__Recorded data__.
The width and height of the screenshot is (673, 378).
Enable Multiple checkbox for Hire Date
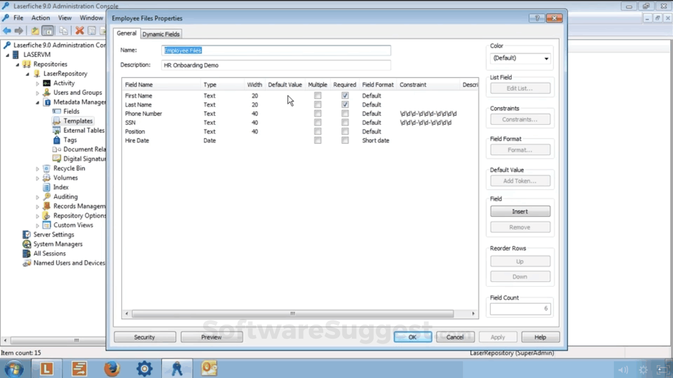pos(318,140)
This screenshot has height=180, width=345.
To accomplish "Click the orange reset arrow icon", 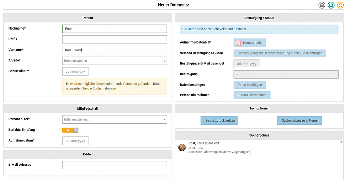I will [x=340, y=5].
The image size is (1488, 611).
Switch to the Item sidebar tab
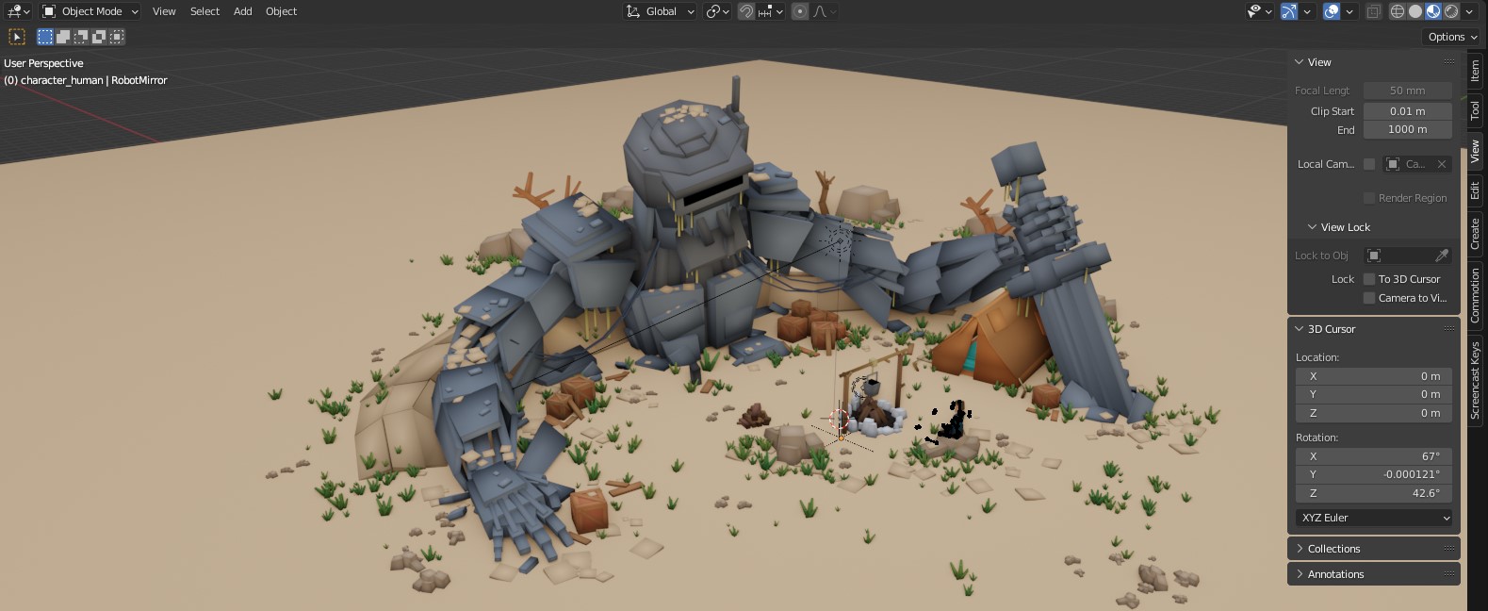pyautogui.click(x=1475, y=70)
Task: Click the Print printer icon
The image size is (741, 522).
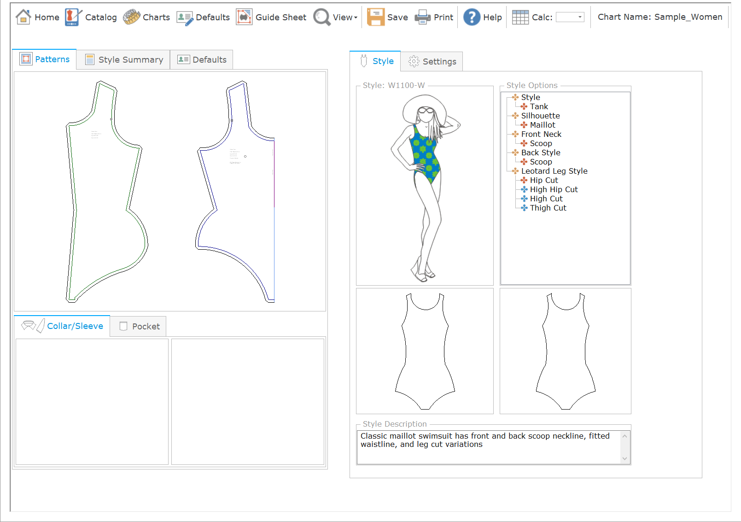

__Exercise goal__. Set down exactly, from the line that contains "Task: Click the Print printer icon" through the last line of the data, each line as it stands, and leave the pictures out.

__Reply__.
Task: Click the Print printer icon
The image size is (741, 522).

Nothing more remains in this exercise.